Comment by giovannibajo1
3 years ago
I think also “least surprise” depends on your background. In Go, also files don’t buffer by default, contrary to many languages including C. If you call Write() 100 times, you run exactly 100 syscalls. Intermediate Go programmers learn this and that they must explicitly manage buffering (eg: via bufio).
I don’t think it’s wrong that sockets follow the same design. It gives me less surprise.
that Write() doesn't call fsync() though, does it?
so there's no buffering going on in the application, but the bytes almost certainly don't hit the disk before Write() returns
they've just been staged into an OS buffer, with the OS promising to write them out to the disk at a later time (probably, maybe...? hopefully!)
which is exactly the same as a regular TCP socket (with Nagle disabled, i.e. the default, non Go way)
For userland programming, what matters is the syscall level, as that is expensive (and also the API you have for the kernel). Whether the kernel then does internal buffering is irrelevant and uncontrollable beyond any other syscalls which may or may not be implemented (maybe you're running on a custom kernel that doesn't buffer disk writes?).
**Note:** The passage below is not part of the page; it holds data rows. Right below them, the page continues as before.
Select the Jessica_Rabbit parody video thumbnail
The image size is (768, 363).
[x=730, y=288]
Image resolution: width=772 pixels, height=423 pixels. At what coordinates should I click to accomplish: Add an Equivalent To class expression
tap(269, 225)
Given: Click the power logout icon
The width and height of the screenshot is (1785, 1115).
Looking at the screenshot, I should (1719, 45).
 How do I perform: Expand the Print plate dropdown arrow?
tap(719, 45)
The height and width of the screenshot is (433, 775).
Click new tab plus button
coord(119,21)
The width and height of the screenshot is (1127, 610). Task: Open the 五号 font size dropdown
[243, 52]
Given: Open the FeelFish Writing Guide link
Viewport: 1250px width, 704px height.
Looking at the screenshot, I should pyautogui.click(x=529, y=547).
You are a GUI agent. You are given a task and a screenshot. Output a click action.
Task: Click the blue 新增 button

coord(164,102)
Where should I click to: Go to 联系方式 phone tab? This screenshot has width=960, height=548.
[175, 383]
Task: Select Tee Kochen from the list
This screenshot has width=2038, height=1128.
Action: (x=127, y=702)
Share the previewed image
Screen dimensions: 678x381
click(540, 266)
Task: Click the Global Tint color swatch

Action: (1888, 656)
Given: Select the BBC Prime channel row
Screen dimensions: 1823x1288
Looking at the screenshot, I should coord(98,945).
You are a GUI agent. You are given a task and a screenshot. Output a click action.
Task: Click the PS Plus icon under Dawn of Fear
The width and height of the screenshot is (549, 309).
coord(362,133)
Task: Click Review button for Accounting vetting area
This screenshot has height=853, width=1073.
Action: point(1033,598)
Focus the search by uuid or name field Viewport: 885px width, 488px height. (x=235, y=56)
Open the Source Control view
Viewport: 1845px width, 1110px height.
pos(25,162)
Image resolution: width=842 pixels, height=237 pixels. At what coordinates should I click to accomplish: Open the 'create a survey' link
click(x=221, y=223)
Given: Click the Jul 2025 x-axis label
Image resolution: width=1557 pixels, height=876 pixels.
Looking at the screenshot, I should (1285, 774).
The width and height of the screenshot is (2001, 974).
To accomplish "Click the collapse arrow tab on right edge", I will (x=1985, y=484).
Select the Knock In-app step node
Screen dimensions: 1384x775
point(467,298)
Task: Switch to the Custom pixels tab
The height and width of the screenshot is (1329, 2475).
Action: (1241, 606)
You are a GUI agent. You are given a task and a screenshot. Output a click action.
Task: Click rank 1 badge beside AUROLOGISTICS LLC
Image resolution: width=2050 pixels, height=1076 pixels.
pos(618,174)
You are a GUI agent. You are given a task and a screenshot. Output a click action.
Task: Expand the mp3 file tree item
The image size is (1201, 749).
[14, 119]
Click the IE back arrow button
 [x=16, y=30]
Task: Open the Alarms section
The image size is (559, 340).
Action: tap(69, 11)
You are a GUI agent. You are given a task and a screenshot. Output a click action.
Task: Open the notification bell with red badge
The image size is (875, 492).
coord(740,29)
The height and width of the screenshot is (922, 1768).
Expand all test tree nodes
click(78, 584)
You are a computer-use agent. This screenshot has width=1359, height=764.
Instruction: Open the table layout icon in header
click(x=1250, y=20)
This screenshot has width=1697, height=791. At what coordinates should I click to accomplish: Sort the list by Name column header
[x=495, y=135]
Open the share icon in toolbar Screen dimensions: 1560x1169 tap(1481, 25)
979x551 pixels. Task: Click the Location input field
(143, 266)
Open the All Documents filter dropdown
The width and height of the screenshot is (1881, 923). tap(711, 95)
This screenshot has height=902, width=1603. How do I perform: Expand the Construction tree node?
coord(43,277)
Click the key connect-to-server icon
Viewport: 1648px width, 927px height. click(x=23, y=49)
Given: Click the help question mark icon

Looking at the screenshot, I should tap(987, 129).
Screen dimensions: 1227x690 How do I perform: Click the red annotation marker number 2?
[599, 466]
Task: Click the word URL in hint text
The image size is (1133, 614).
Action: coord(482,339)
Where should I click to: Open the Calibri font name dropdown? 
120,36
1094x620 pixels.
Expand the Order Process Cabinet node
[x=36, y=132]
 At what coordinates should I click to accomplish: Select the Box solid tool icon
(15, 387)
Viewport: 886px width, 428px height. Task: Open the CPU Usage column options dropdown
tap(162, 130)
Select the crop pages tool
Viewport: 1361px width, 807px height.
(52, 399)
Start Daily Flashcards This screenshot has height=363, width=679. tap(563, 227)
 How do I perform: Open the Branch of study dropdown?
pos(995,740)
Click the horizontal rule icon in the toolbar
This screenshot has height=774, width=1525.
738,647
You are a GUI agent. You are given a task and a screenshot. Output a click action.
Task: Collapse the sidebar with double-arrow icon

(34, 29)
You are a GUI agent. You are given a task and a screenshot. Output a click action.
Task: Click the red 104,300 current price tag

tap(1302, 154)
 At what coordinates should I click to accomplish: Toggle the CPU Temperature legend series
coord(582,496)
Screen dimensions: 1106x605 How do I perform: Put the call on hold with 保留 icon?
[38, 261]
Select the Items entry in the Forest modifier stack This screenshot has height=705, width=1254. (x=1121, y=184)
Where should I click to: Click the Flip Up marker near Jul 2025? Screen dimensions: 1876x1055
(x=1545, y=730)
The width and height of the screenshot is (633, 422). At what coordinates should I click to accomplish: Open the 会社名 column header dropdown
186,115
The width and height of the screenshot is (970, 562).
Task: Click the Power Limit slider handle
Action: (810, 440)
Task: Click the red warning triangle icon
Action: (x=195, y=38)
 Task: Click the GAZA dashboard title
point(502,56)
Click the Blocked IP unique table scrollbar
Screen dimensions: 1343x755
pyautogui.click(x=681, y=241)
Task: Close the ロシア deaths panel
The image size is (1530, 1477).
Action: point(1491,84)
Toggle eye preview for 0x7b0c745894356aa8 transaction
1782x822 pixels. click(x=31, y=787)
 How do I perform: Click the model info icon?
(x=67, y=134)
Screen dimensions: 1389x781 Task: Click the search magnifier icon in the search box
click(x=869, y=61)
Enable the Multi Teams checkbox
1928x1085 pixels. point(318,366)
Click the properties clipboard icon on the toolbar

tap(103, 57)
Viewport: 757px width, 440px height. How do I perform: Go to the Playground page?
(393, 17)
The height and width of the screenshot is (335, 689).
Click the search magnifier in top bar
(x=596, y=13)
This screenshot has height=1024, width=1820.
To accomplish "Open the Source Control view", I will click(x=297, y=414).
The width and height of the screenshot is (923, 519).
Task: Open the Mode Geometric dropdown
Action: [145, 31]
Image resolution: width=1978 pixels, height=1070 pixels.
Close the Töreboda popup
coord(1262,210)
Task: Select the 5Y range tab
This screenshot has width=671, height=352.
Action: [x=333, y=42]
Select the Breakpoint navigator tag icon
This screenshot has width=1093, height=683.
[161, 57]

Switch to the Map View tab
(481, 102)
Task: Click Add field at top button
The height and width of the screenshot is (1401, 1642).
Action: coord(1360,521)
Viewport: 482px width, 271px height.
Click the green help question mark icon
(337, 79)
One write == one syscall, easy. If you want buffering, you add it.
> For userland programming, what matters is the syscall level, as that is expensive
which is why pretty much every programming language buffers file output by default
even C
(other than Go, obviously)
> Whether the kernel then does internal buffering is irrelevant
everyone that's attempted to write reliable software that cares about what ends up on disk, or the other side of the socket will disagree
I think my C is getting rusty, but "write" operates on a file descriptor, doesn't it? It's unbuffered. The buffered versions are things like printf and puts.
That's POSIX; C's equivalent is a FILE, which generally is buffered.